▶ Records to process:
════════════════════
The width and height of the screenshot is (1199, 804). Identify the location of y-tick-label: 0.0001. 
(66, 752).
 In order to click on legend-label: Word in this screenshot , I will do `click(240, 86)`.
════════════════════
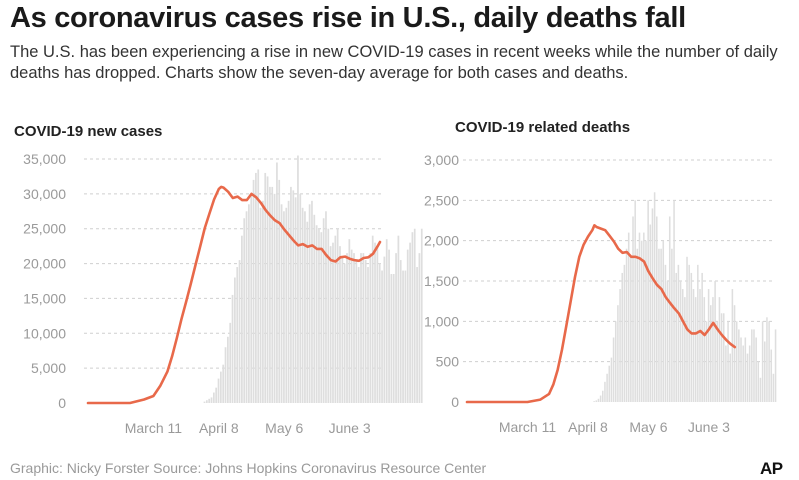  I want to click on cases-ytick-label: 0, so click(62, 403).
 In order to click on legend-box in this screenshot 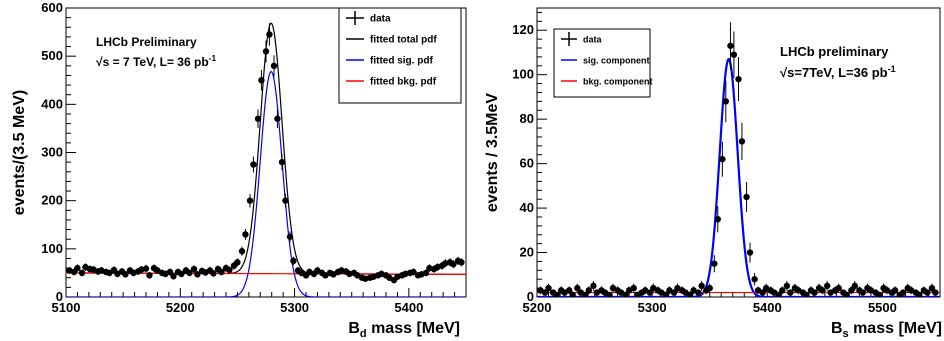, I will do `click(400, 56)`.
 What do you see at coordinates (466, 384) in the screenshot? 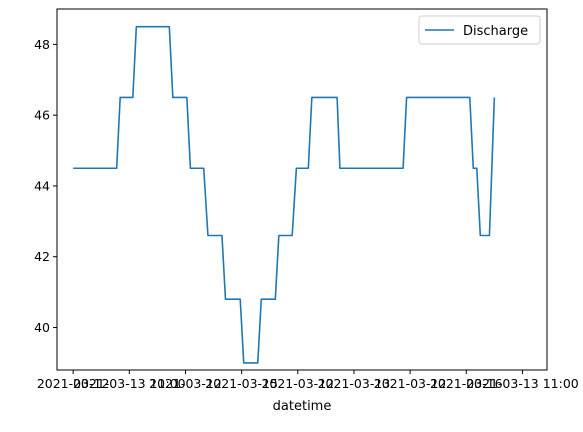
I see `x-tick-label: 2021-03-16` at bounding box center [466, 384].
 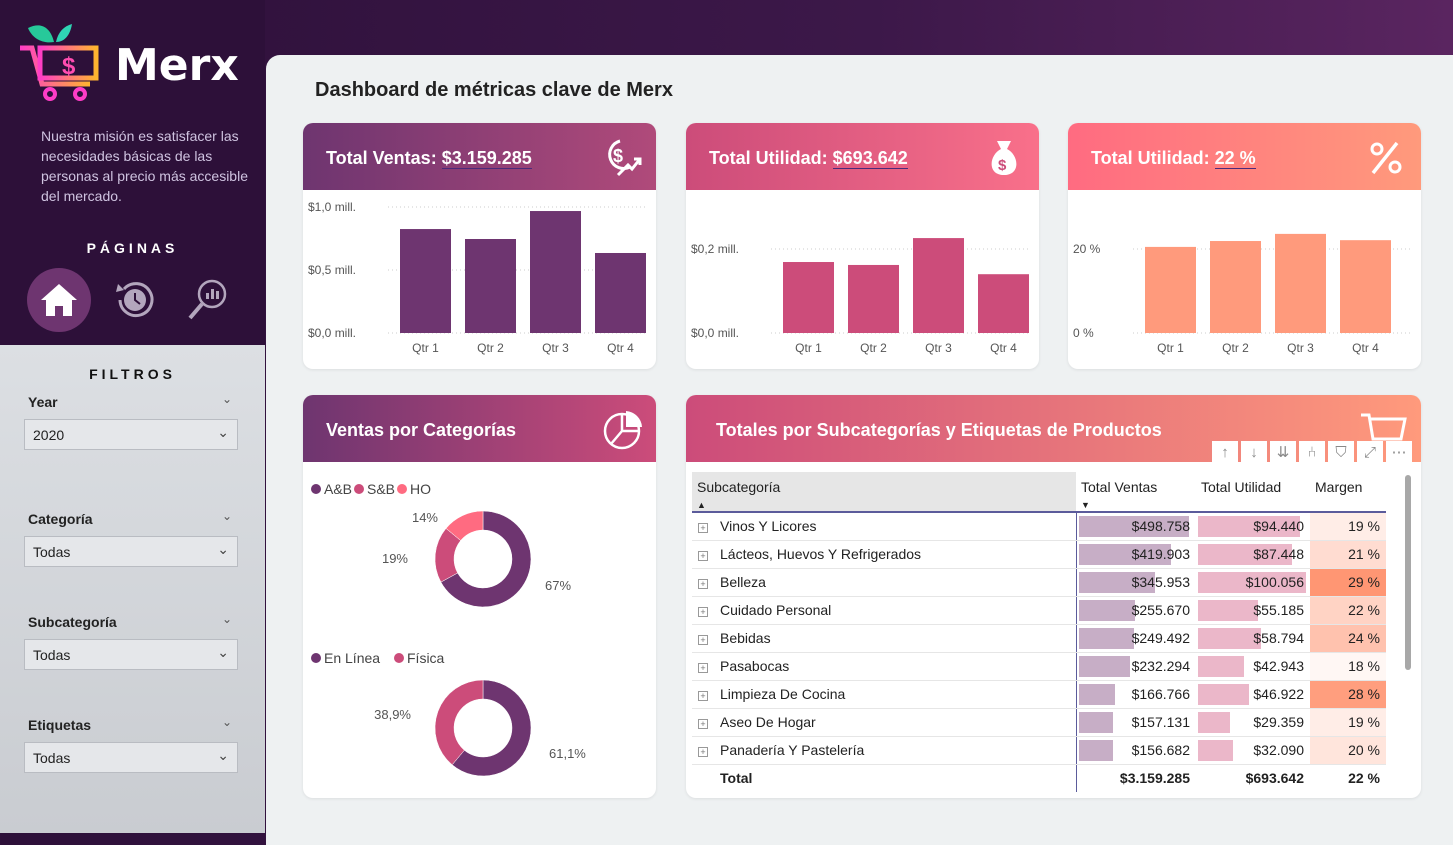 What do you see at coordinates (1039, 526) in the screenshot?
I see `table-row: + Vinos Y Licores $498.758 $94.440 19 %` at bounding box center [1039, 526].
════════════════════
Return the rows from the line with "The width and" to the line with "In order to click on legend-label: Word", inclusive, copying them unchanged.

▶ Response to this exercise:
The width and height of the screenshot is (1199, 804). Identify the location of y-tick-label: 0.0001. 
(66, 752).
 In order to click on legend-label: Word in this screenshot , I will do `click(240, 86)`.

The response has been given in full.